### TASK TO COMPLETE:
All records below must be reproduced exactly, although any pictures they contain are to be omitted.

### Extracted data entries:
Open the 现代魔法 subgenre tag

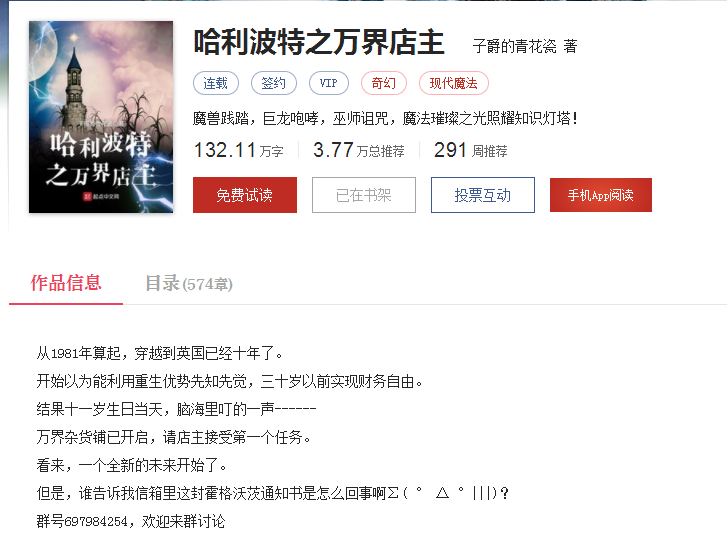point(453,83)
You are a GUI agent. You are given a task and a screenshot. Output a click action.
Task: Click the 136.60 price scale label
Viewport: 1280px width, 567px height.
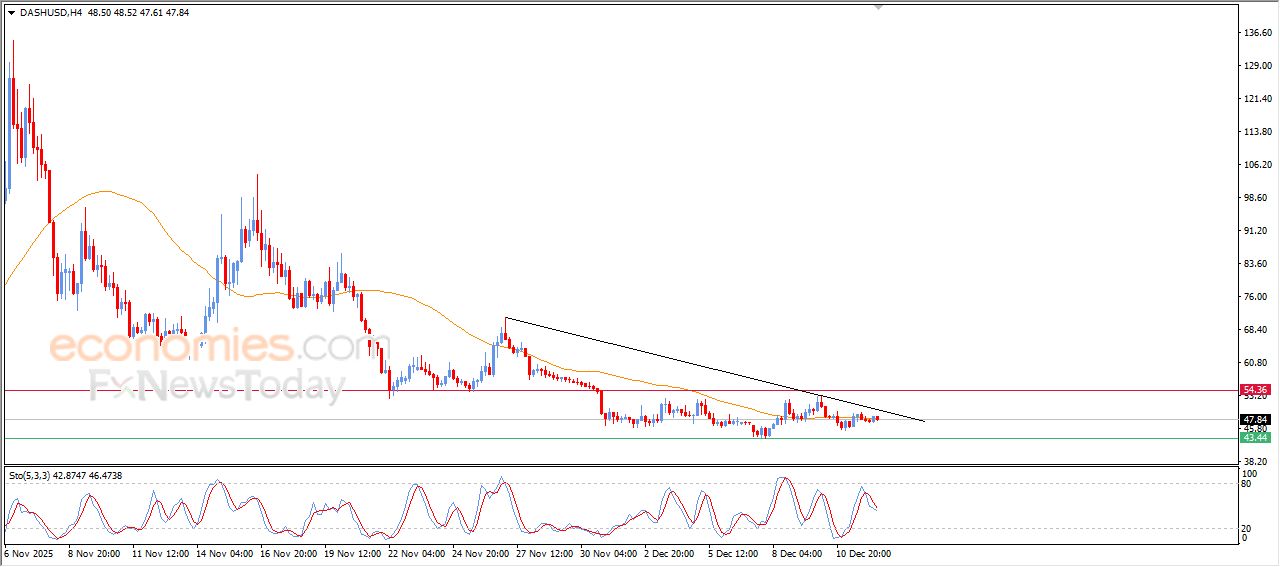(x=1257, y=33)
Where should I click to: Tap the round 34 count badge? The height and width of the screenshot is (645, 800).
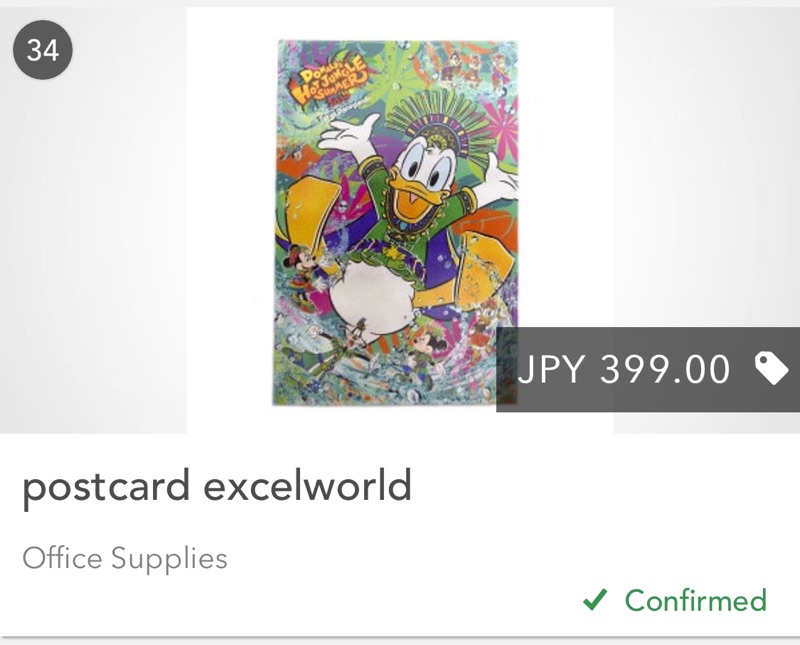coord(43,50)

### EXPECTED OUTPUT:
Open the 现代魔法 subgenre tag

point(453,83)
You are a GUI agent. You are given a task and a screenshot. Output a click action.
Task: Click the 136.60 price scale label
Viewport: 1280px width, 567px height.
(x=1257, y=33)
Where should I click to: Tap the round 34 count badge? The height and width of the screenshot is (645, 800).
coord(43,50)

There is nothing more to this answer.